Exercise prompt => From the text on network traffic, print word for word the portion between "As implied by" and "or other groups.", inclusive.

As implied by jdmercha's brief response, network design is critical to performance. It is possible that you could improve network performance by segregating paths of network traffic. For instance the accounting department probably just needs to connect to the accounting server. If the accounting department had an unshared network path to the accounting computers then they would not have to share the network bandwidth with the personnel department and with the patient records server. There is a good chance that you could improve network response by adding a few lengths of cables to your current network and configuring bridges, routers, and internal firewalls to physically separate the network traffic of different departments or other groups.

Also, as jdmercha stated, there is a limit to any given configuration so it really depends on how people are using the network. If you have got good equipment, which is often expensive but not necessarily so, then a simple network should be able to support a fairly large amount of traffic. I don't want to specify a number of users because it all depends on what the users are transmitting over the network. If doctors are transmitting huge digitised files of CAT scans all day then they will easily use up network bandwidth. One doctor or radiologist could overwhelm most networks for several minutes by transmitting one huge file. This kind of traffic probably should be segregated onto it's own wiring. However a simple high bandwidth network should be able to accomodate many secretaries doing typical office work.

So there you are. You have to understand your network traffic and the network configuration before you can decide if reconfiguring what you have will help or if you need to add hardware.

Material provided =>
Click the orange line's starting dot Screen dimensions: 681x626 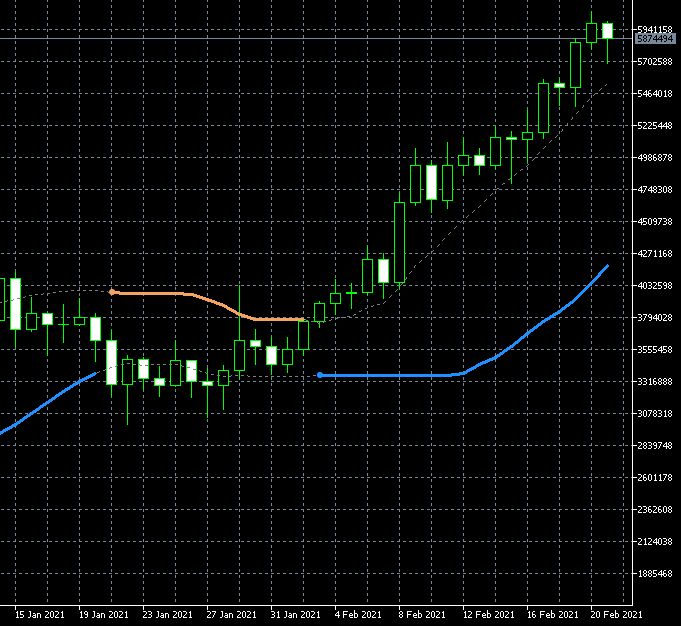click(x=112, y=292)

* * *

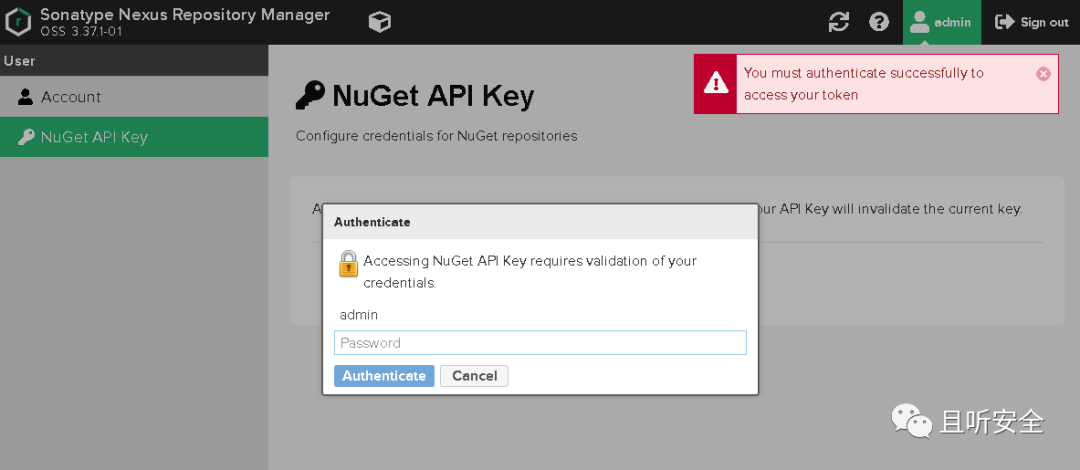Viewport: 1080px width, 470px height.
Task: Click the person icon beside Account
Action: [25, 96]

---

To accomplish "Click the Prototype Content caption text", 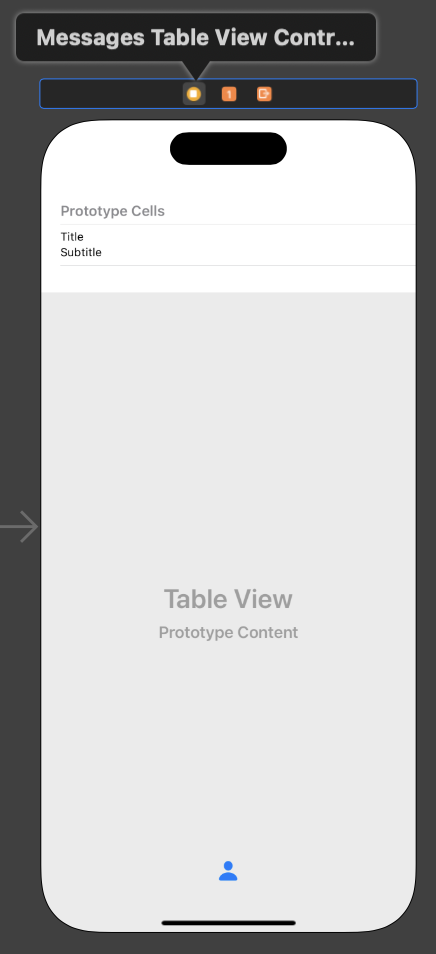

Solution to this exercise =>
As implied by jdmercha's brief response, network design is critical to performance. It is possible that you could improve network performance by segregating paths of network traffic. For instance the accounting department probably just needs to connect to the accounting server. If the accounting department had an unshared network path to the accounting computers then they would not have to share the network bandwidth with the personnel department and with the patient records server. There is a good chance that you could improve network response by adding a few lengths of cables to your current network and configuring bridges, routers, and internal firewalls to physically separate the network traffic of different departments or other groups.